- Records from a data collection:
________________________

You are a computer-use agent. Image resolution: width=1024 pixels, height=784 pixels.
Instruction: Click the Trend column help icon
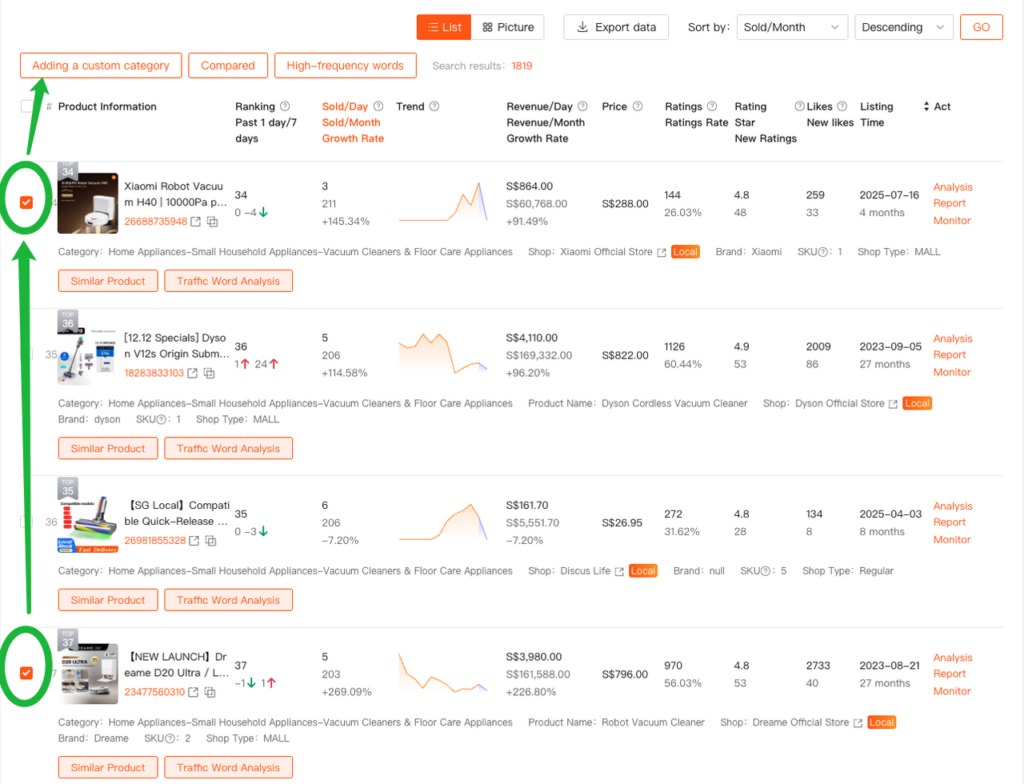point(434,107)
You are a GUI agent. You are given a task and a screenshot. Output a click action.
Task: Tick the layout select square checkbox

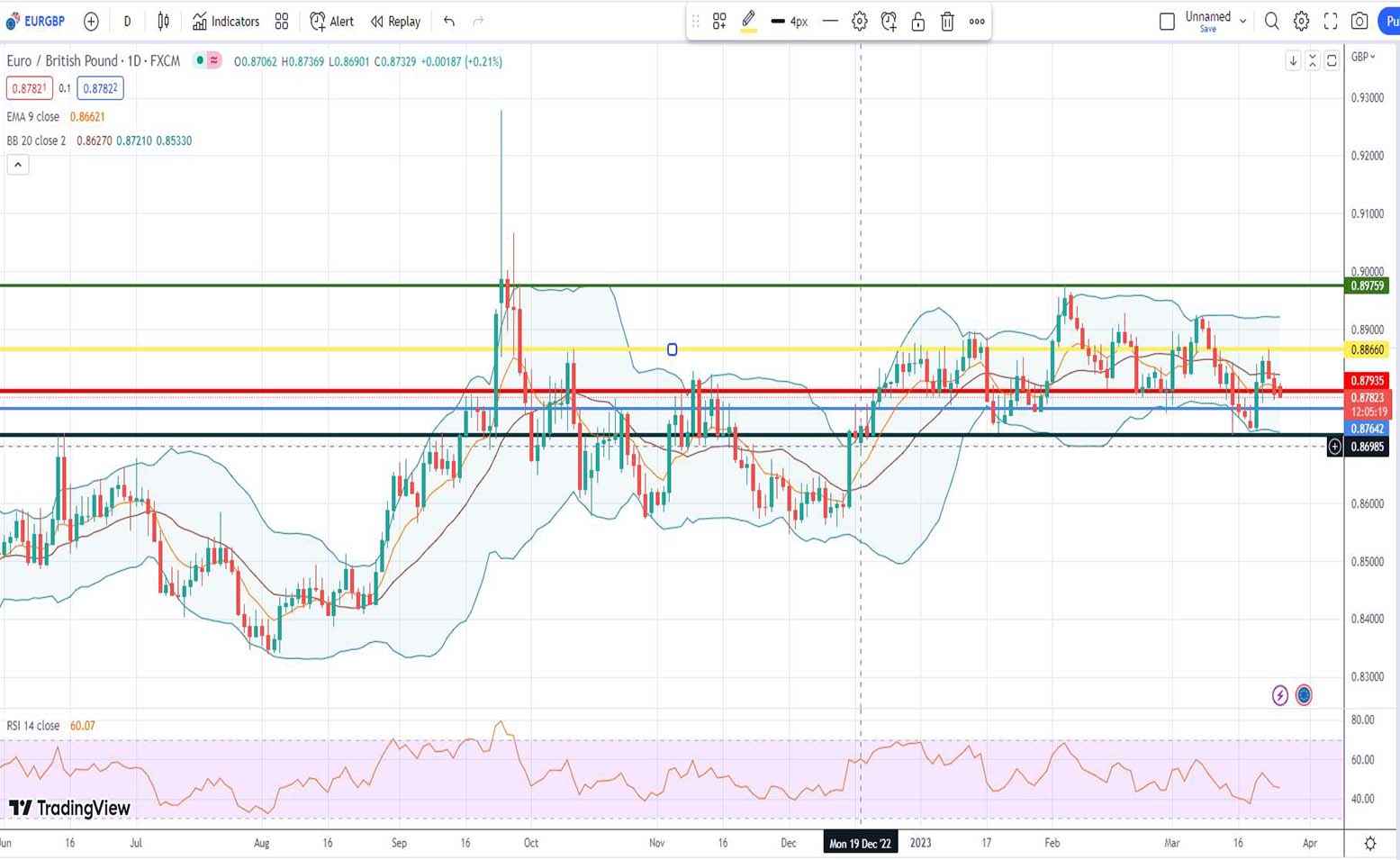(1167, 21)
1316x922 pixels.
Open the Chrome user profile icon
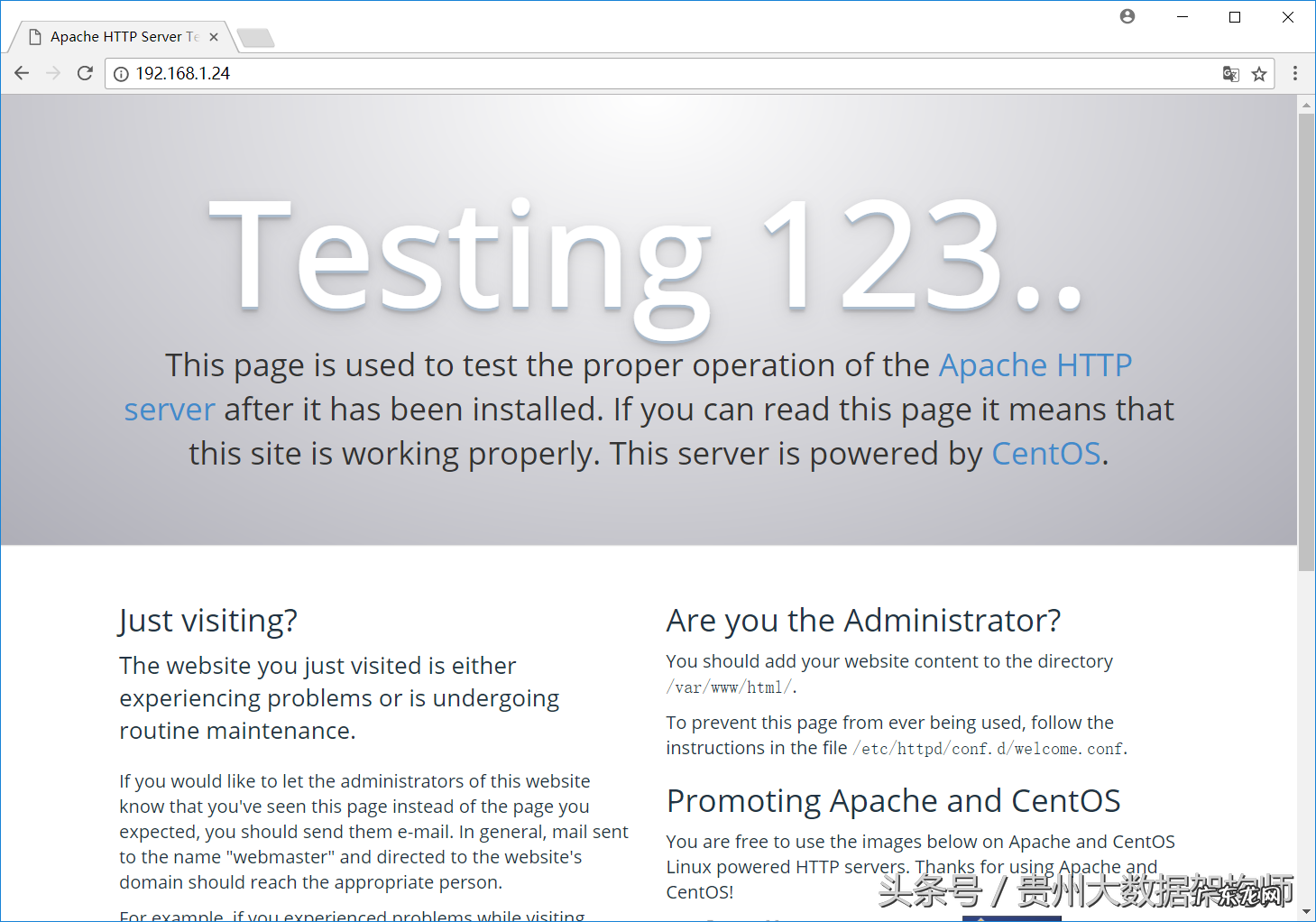(x=1127, y=16)

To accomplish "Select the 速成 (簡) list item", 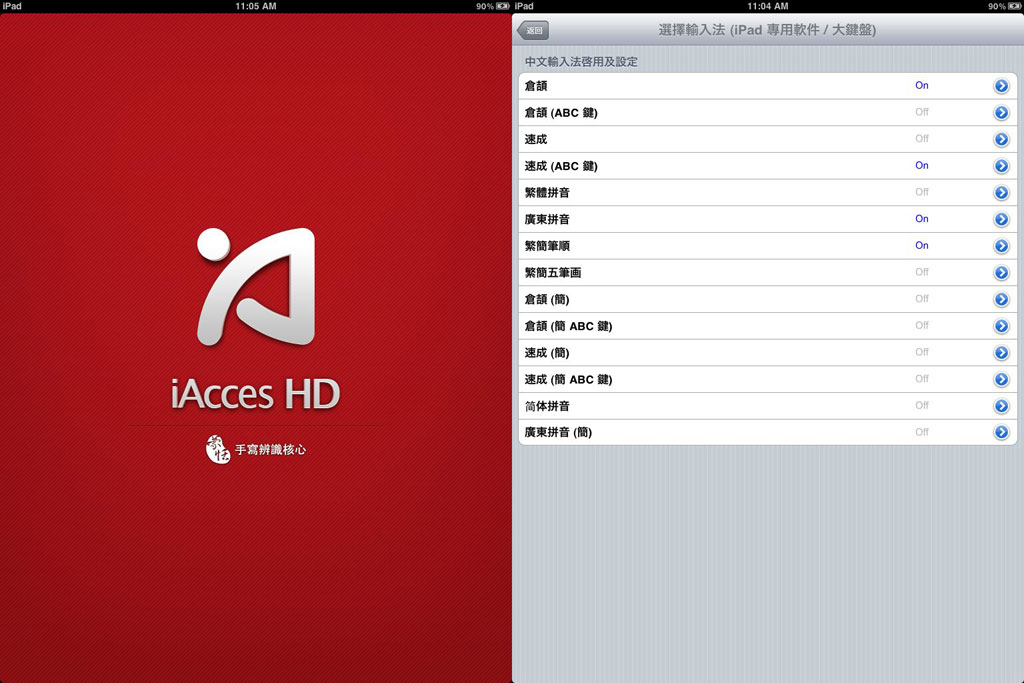I will [x=547, y=353].
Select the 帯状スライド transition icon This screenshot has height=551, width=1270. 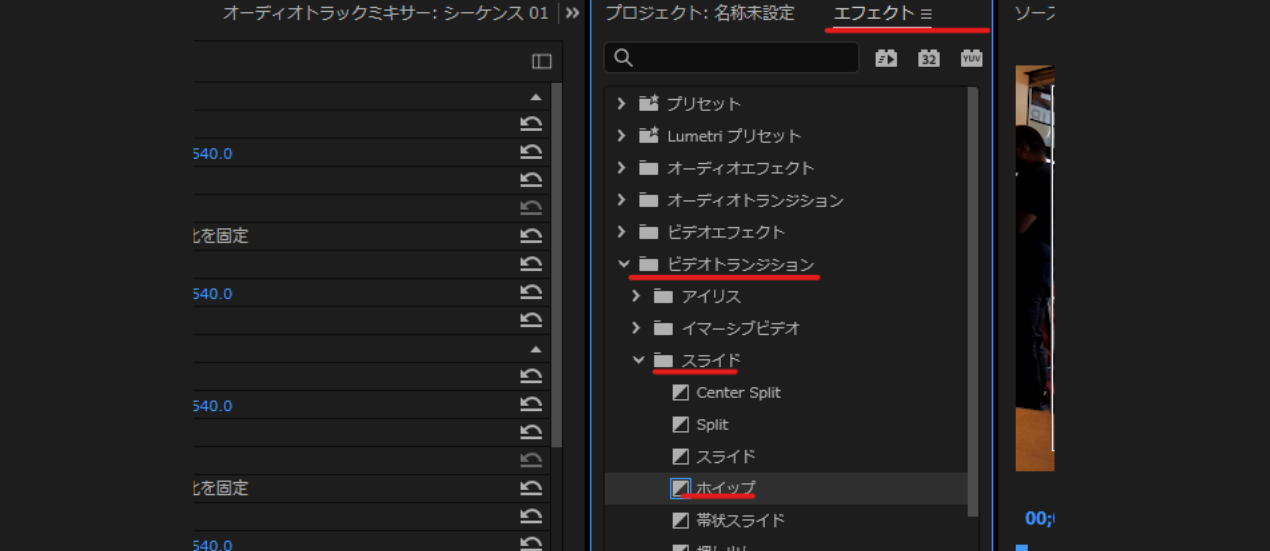(681, 520)
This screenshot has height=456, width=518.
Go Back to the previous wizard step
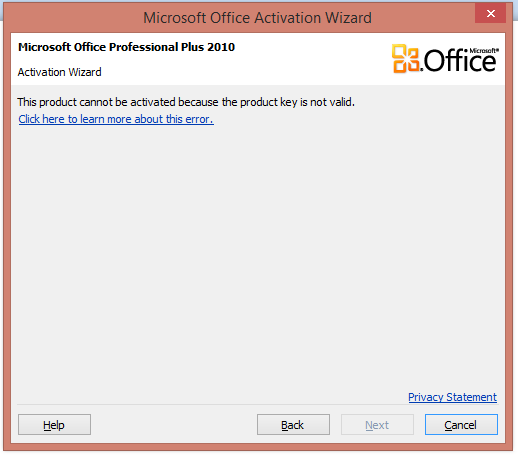[293, 425]
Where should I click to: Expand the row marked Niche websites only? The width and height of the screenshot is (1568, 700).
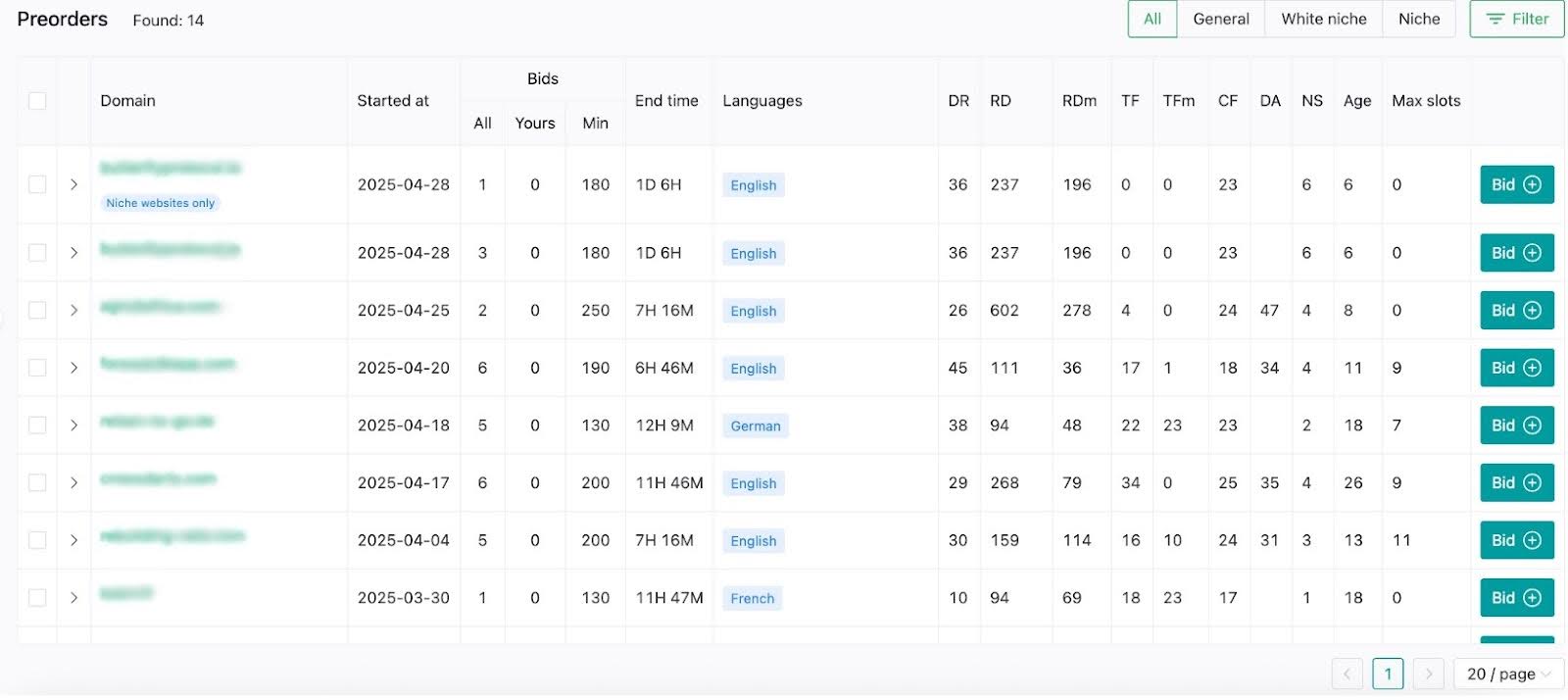[x=74, y=184]
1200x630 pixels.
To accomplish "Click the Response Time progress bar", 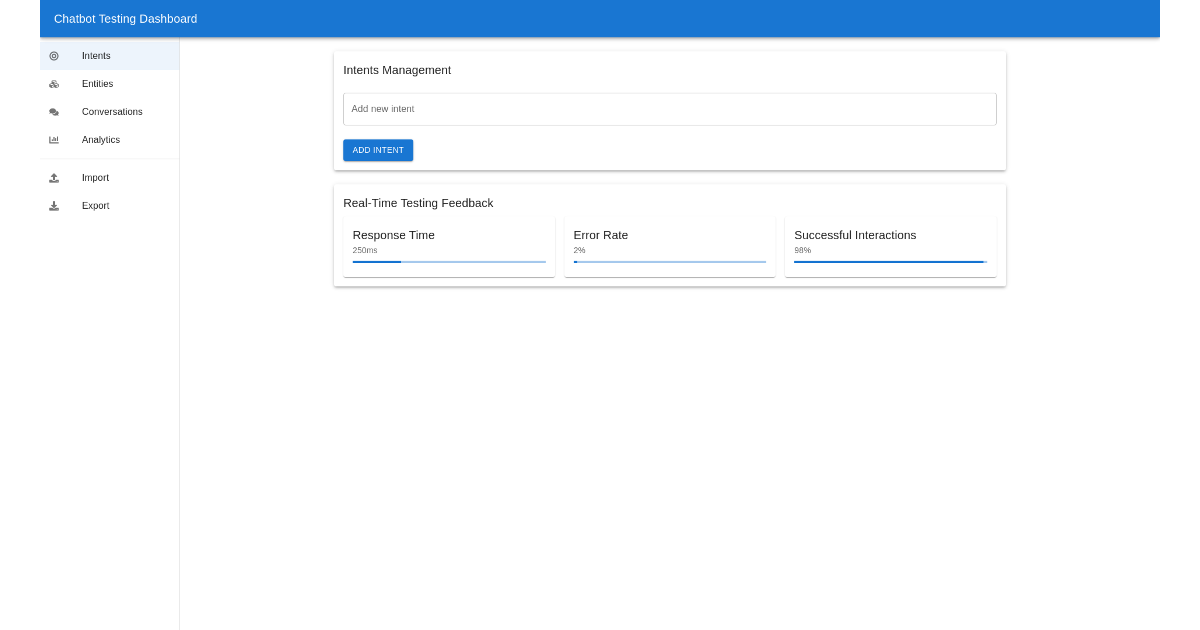I will coord(449,262).
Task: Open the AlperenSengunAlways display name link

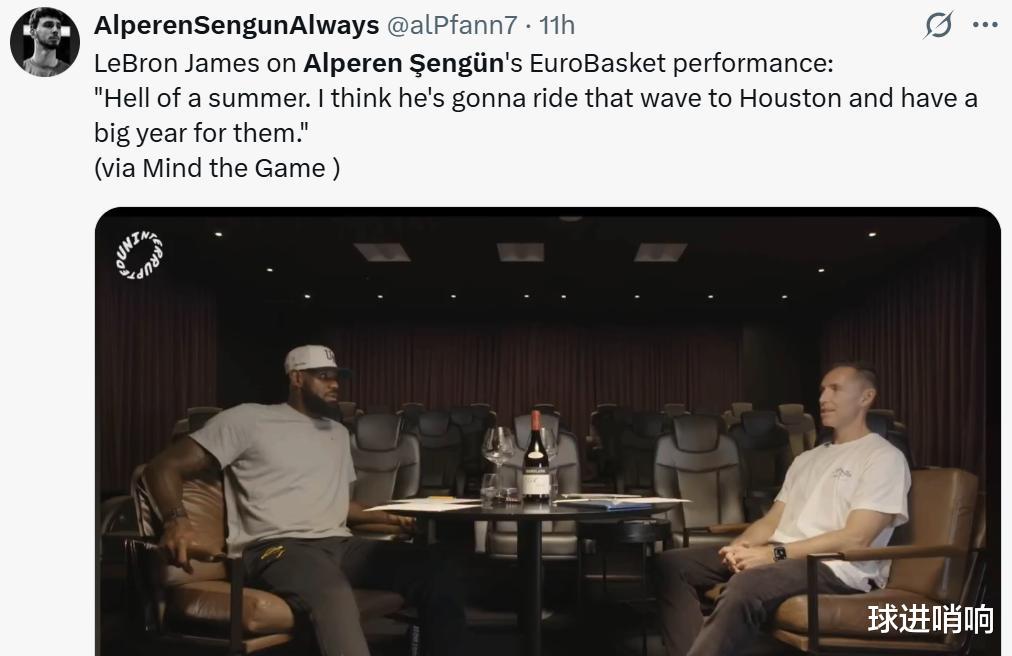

________________________

- Exercise directions: Gather every line in the listing above that contains the word "pixels", treating uppercase and lowercase letters as different.

- Response:
You are a computer-use agent. Image resolution: width=1024 pixels, height=784 pixels.
1316x922 pixels.
1200x630 pixels.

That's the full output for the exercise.